- Somalia in the Horn of Africa
- Date: 8 April 2003
- Meeting no.: 4,737
- Code: S/RES/1474 (Document)
- Subject: The situation in Somalia
- Voting summary: 15 voted for; None voted against; None abstained;
- Result: Adopted

Security Council composition
- Permanent members: China; France; Russia; United Kingdom; United States;
- Non-permanent members: Angola; Bulgaria; Chile; Cameroon; Germany; Guinea; Mexico; Pakistan; Spain; Syria;

= United Nations Security Council Resolution 1474 =

United Nations Security Council resolution 1474, adopted unanimously on 8 April 2003, after recalling resolutions on the situation in Somalia, particularly resolutions 733 (1992), 1407 (2002) and 1425 (2002), the council re-established a panel of experts to investigate violations of the arms embargo against the country.

==Resolution==
===Observations===
The Security Council expressed concern at continuous violations of the Somalia arms embargo since 1992 and related illegal activities. It reiterated its support for the reconciliation process in the country, including the recent Reconciliation Conference, and insisted that all states, particularly those in the region, should refrain from interfering in the internal affairs of Somalia as such interference would destabilise the country.
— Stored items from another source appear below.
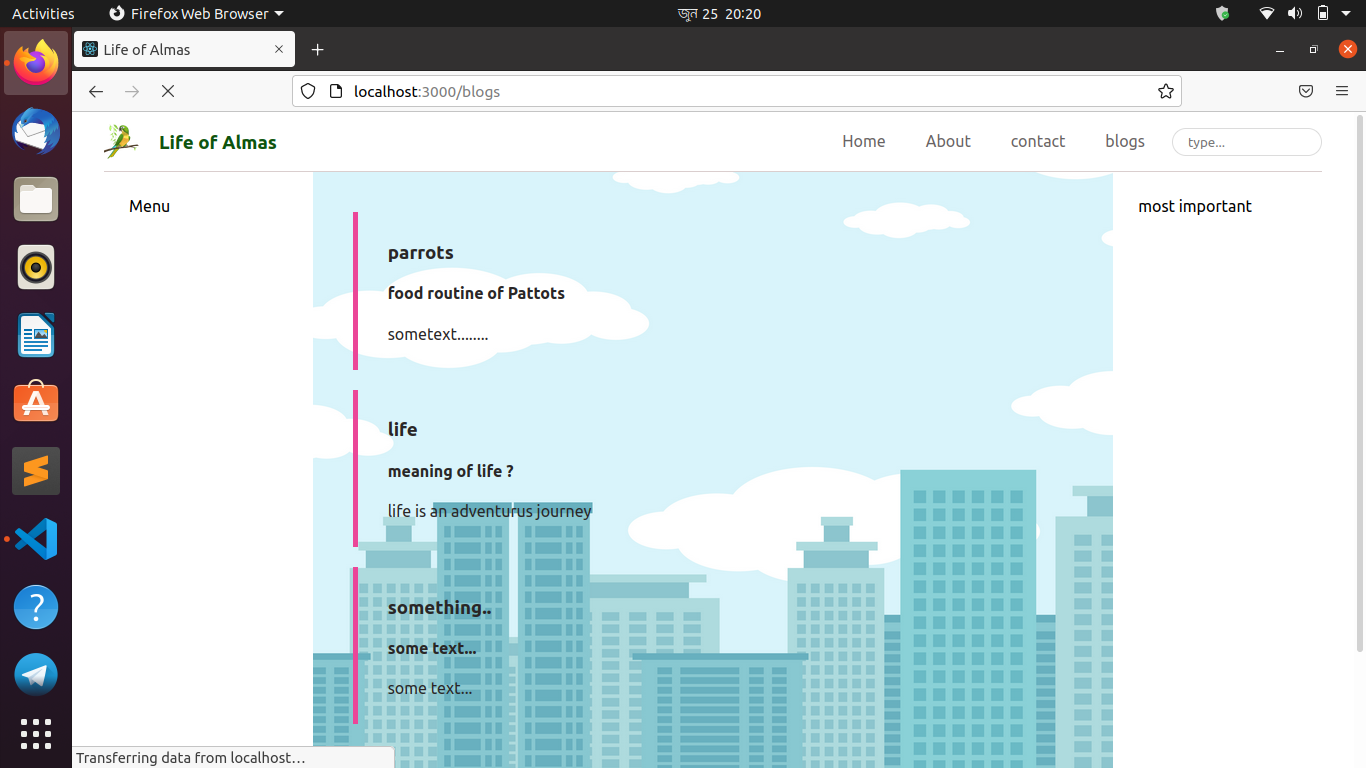Image resolution: width=1366 pixels, height=768 pixels.
Task: Open the About page link
Action: [x=947, y=141]
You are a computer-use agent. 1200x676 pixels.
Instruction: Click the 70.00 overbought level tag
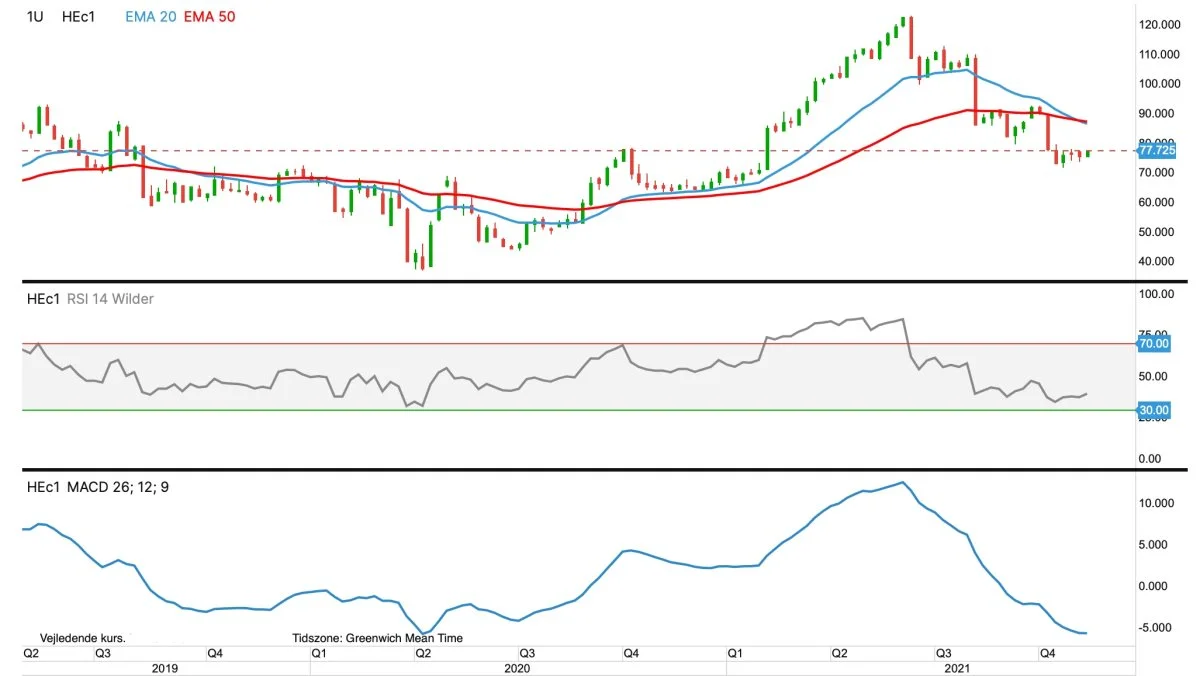pos(1154,344)
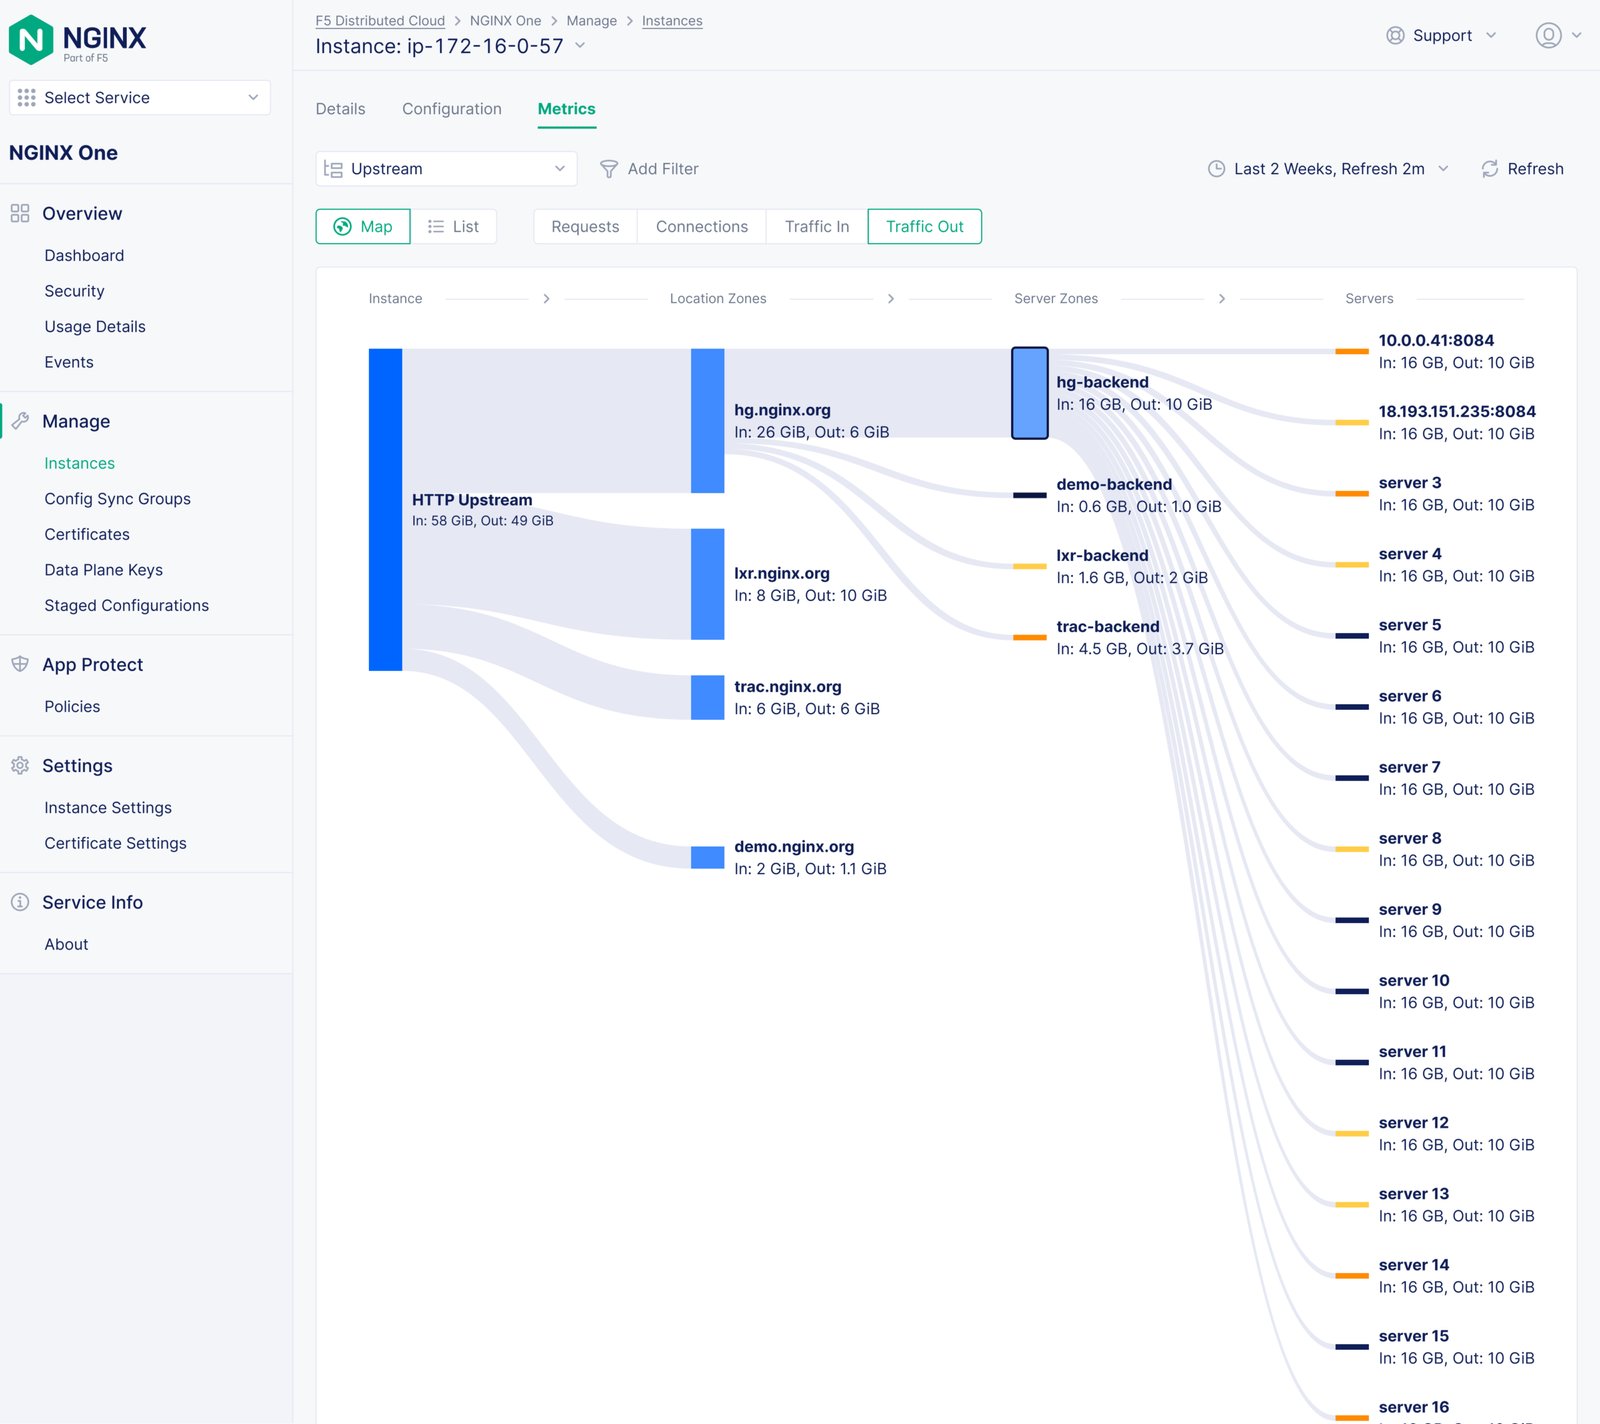This screenshot has width=1600, height=1424.
Task: Select the Traffic In metric
Action: coord(816,227)
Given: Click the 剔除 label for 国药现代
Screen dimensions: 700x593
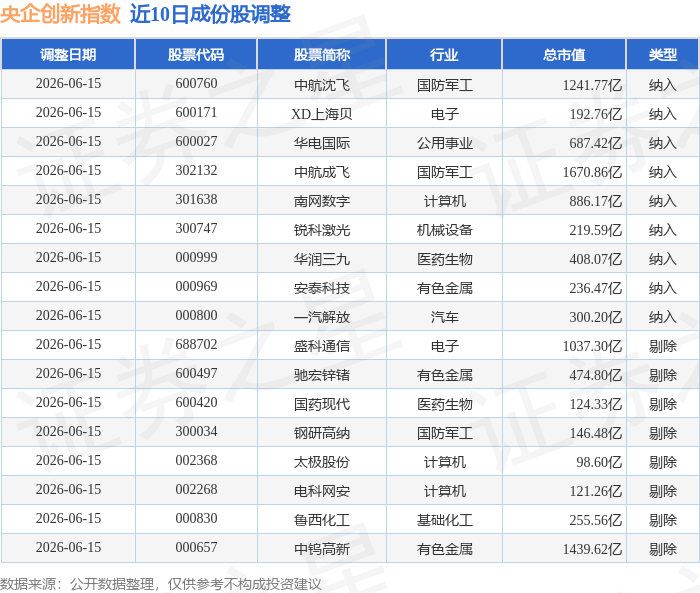Looking at the screenshot, I should tap(662, 404).
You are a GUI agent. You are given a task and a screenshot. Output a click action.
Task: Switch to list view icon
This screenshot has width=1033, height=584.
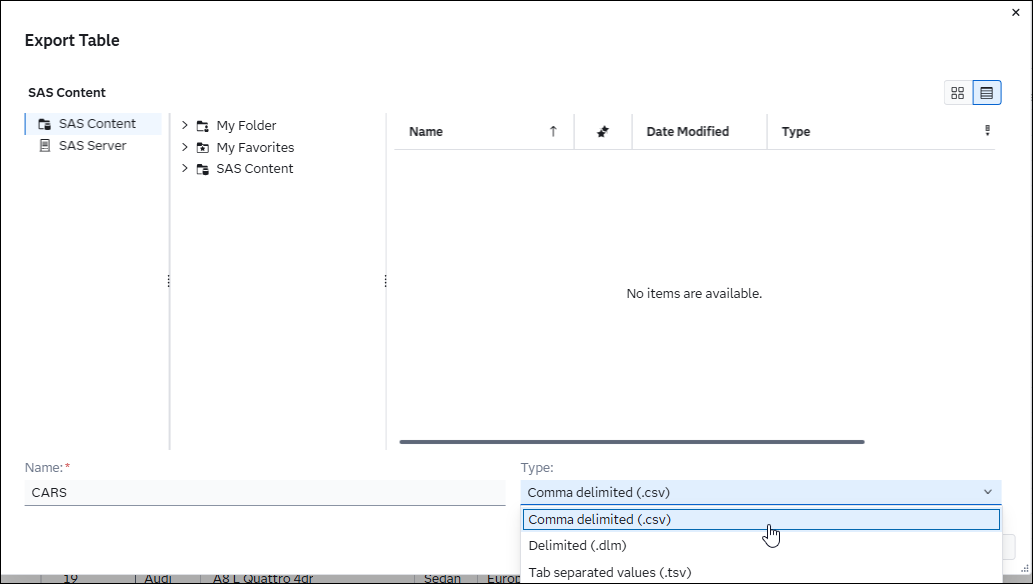point(987,93)

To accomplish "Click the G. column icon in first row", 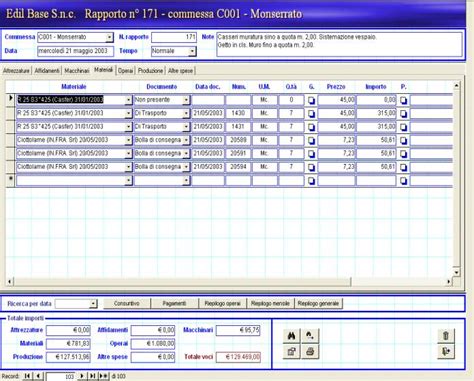I will [x=311, y=100].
Furthermore, there was concern at the continued flow of weapons and ammunition to and through Somalia from outside sources and therefore it was important to continue monitoring and improving the implementation of the arms embargo.

===Acts===
Acting under Chapter VII of the United Nations Charter, the council stressed complicity of all states with the arms embargo and that any non-compliance constituted a violation of the United Nations Charter. It decided to re-establish a panel of four experts appointed by the Secretary-General and based in Nairobi for six months to investigate violations of the arms embargo by land, air and sea; detail information related to the violations and to enforcement of the embargo; carry out field research in Somalia and other countries; assess the capacity of states in the region to fully implement the arms embargo, including by review of national customs and border control; explore co-operation with the African Union; and to recommend steps to strengthen its enforcement. Furthermore, the panel was required to have access to expertise in areas of civil aviation, maritime transport, regional affairs and knowledge of the country and report to the committee established in Resolution 751 (1992).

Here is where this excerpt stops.